_RECORDS TO USE_.
-.-.-
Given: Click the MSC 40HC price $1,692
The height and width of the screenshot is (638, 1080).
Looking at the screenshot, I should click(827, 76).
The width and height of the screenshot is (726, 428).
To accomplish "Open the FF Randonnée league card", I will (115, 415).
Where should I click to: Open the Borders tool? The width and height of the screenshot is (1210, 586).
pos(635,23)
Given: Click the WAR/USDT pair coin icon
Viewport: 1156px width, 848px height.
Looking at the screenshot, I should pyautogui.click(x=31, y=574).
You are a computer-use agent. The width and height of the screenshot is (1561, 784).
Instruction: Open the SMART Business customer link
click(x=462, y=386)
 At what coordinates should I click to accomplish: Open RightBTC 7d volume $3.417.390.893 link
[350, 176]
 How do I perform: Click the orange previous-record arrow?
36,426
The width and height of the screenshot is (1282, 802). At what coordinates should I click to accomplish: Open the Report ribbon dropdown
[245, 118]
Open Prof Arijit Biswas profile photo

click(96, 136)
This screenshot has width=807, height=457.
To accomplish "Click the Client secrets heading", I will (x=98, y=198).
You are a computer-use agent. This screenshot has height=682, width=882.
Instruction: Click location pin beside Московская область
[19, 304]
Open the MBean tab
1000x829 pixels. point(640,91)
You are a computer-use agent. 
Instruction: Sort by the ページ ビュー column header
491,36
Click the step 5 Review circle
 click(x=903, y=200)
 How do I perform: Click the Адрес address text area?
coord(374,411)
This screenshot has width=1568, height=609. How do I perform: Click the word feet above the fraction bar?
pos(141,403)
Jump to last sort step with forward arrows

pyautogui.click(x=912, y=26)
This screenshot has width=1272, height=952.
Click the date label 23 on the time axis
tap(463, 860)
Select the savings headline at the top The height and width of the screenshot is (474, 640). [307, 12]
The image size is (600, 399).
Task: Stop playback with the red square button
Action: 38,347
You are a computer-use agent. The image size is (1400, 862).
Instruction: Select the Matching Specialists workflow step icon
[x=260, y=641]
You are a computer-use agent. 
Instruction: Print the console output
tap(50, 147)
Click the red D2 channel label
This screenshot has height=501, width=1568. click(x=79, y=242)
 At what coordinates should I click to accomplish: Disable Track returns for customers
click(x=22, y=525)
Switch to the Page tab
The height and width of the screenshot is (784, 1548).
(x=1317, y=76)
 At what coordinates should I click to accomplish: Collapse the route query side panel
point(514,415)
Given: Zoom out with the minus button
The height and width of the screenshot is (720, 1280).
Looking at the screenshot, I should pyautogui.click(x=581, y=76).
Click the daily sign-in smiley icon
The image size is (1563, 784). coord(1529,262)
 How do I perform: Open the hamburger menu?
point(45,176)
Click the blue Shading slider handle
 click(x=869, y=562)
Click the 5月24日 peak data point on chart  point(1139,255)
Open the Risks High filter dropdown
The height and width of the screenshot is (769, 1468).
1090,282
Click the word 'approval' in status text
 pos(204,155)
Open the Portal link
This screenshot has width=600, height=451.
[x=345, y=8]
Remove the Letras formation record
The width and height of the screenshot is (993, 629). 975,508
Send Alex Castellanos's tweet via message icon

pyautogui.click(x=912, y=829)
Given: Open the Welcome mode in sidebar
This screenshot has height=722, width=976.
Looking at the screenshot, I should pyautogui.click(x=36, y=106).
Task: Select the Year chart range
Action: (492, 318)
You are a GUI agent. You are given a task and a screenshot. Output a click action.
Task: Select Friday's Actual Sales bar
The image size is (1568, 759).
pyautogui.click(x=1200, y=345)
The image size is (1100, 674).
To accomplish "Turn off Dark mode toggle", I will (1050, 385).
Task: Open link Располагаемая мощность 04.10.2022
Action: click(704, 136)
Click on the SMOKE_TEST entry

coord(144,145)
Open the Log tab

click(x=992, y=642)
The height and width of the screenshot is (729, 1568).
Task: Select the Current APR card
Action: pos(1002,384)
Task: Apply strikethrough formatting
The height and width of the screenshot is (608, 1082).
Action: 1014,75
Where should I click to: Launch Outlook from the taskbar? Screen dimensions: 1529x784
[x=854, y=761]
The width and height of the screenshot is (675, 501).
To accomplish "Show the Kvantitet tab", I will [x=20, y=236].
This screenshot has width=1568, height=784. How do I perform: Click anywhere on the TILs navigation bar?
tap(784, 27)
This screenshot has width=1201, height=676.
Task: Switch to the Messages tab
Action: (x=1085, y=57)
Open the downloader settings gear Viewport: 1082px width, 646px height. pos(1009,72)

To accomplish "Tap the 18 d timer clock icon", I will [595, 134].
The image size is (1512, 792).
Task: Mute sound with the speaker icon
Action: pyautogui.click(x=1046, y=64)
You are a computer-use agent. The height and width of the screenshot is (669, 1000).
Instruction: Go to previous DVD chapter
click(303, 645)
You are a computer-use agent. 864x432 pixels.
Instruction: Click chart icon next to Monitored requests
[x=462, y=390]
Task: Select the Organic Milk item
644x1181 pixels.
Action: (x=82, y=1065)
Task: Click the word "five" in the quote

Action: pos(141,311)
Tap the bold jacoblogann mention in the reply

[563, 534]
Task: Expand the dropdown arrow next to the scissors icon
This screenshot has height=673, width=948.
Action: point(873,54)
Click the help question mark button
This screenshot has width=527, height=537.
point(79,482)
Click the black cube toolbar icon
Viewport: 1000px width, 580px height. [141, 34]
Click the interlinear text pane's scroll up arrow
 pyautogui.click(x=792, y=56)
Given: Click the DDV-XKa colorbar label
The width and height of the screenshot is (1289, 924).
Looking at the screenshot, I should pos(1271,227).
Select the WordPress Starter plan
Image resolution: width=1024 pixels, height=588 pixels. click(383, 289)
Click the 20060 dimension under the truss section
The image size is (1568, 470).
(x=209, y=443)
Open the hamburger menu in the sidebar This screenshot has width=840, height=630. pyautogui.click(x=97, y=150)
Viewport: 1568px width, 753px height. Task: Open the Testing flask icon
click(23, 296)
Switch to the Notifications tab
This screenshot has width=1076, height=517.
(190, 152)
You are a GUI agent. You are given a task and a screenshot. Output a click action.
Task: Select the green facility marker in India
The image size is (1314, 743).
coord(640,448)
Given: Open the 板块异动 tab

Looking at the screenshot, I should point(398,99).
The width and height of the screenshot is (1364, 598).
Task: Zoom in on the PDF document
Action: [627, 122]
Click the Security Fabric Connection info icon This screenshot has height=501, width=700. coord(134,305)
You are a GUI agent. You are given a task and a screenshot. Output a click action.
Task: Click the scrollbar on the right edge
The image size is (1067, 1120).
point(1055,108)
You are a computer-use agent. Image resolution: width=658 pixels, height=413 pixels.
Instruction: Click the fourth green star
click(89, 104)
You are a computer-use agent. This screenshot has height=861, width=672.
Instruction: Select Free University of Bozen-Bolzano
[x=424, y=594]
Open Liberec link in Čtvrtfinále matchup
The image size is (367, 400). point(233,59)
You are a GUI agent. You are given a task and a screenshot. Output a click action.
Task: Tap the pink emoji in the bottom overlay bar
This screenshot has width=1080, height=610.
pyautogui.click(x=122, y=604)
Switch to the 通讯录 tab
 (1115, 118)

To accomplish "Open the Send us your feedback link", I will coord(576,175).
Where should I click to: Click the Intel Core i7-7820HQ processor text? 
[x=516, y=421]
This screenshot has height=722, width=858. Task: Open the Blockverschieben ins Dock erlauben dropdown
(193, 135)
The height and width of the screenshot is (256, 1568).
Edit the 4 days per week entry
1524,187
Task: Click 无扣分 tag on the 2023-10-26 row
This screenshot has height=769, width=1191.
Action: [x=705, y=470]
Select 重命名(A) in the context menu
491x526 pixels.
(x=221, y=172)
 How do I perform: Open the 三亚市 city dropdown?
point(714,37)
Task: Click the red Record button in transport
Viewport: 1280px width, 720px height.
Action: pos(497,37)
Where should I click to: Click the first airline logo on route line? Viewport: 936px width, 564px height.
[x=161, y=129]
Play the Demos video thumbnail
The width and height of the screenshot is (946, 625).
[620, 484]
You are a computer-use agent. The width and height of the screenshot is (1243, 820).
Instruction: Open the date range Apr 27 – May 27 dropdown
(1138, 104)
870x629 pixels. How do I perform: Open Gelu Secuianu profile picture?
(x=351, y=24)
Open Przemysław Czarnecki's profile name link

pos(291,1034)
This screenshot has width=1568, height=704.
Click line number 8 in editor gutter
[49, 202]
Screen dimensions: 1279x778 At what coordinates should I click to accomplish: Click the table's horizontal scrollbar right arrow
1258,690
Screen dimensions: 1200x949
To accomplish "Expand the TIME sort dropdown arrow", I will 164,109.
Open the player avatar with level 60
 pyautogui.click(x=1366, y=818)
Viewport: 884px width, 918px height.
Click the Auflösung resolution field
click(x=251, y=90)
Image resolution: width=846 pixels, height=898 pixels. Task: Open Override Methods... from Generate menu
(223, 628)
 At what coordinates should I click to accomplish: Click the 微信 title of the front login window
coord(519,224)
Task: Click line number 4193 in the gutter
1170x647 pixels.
-.-.-
_TASK PROMPT_.
Working from the material above, retype exactly the lines from the one with "The height and width of the screenshot is (638, 1080)." through the one with "This screenshot has width=807, height=457.", both included, and only those lines.

_WRITTEN REPLY_.
The height and width of the screenshot is (638, 1080).
Looking at the screenshot, I should click(827, 76).
The width and height of the screenshot is (726, 428).
To accomplish "Open the FF Randonnée league card", I will (115, 415).
Where should I click to: Open the Borders tool? The width and height of the screenshot is (1210, 586).
pos(635,23)
Given: Click the WAR/USDT pair coin icon
Viewport: 1156px width, 848px height.
Looking at the screenshot, I should pyautogui.click(x=31, y=574).
You are a computer-use agent. The width and height of the screenshot is (1561, 784).
Instruction: Open the SMART Business customer link
click(x=462, y=386)
 At what coordinates should I click to accomplish: Open RightBTC 7d volume $3.417.390.893 link
[350, 176]
 How do I perform: Click the orange previous-record arrow?
36,426
The width and height of the screenshot is (1282, 802). At what coordinates should I click to accomplish: Open the Report ribbon dropdown
[245, 118]
Open Prof Arijit Biswas profile photo

click(96, 136)
This screenshot has width=807, height=457.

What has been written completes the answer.